WHAT YOU HAVE TO DO: Give the lines of the material as a numbered list, starting at the line containing "dimension value 76" and ending at the line containing "pos(361,329)", leaving out blank lines.

+++ LISTING

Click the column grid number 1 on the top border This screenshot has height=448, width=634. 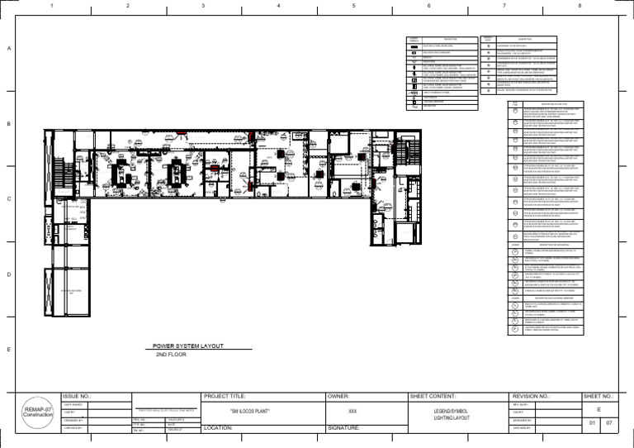pyautogui.click(x=51, y=7)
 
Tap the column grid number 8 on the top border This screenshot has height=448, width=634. pyautogui.click(x=580, y=7)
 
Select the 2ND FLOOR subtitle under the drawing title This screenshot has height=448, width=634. pyautogui.click(x=172, y=355)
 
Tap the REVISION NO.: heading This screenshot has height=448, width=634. pyautogui.click(x=537, y=397)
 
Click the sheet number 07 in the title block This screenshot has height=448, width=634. pyautogui.click(x=609, y=423)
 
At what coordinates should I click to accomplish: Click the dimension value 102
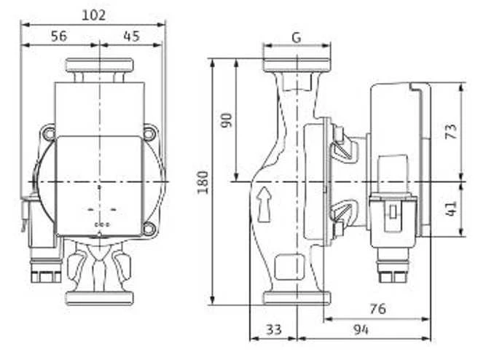pos(93,15)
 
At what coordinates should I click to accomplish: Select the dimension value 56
pos(59,36)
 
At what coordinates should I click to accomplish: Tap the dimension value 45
pos(132,36)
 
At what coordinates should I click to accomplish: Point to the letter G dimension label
pos(297,37)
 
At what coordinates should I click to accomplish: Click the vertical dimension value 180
pos(203,182)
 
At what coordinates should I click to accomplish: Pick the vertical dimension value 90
pos(227,120)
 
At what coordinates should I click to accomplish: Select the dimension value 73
pos(451,131)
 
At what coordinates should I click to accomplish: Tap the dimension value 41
pos(451,208)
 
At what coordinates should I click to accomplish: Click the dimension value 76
pos(378,308)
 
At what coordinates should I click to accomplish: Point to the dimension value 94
pos(361,329)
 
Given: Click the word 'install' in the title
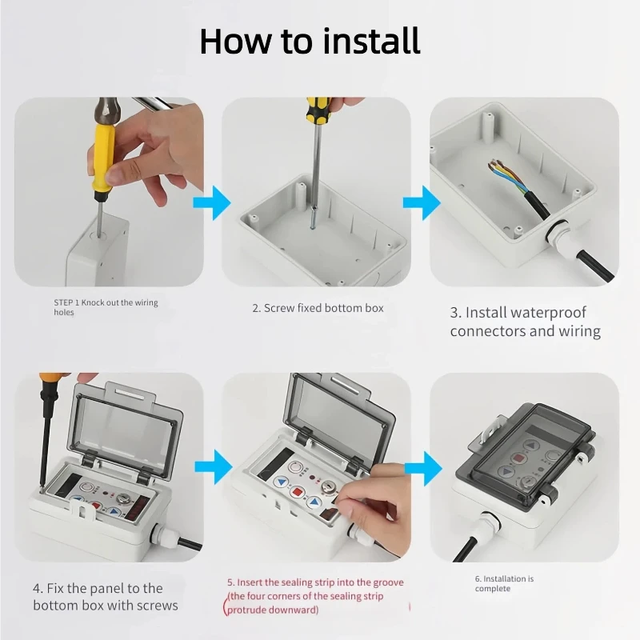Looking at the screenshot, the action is pos(371,41).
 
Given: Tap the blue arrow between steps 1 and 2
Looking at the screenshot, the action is pos(212,203).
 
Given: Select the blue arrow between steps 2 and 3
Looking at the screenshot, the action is pos(422,203).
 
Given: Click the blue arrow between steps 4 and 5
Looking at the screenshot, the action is pos(214,467).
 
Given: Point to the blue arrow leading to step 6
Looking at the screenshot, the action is pos(423,468).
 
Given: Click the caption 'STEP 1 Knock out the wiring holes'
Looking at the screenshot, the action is pos(106,307).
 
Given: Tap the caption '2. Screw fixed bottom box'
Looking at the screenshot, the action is pos(318,308).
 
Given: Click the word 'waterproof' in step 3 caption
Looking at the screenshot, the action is pos(526,313).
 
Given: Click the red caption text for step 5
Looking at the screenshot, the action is pos(315,596).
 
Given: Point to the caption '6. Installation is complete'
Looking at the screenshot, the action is pos(504,584).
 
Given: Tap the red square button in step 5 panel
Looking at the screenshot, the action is pos(298,492).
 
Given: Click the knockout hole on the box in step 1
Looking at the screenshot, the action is pos(99,235).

++++++

RESPONSE:
1. At what coordinates should I click to accomplish: Click the dimension value 76
2. pos(378,308)
3. At what coordinates should I click to accomplish: Point to the dimension value 94
4. pos(361,329)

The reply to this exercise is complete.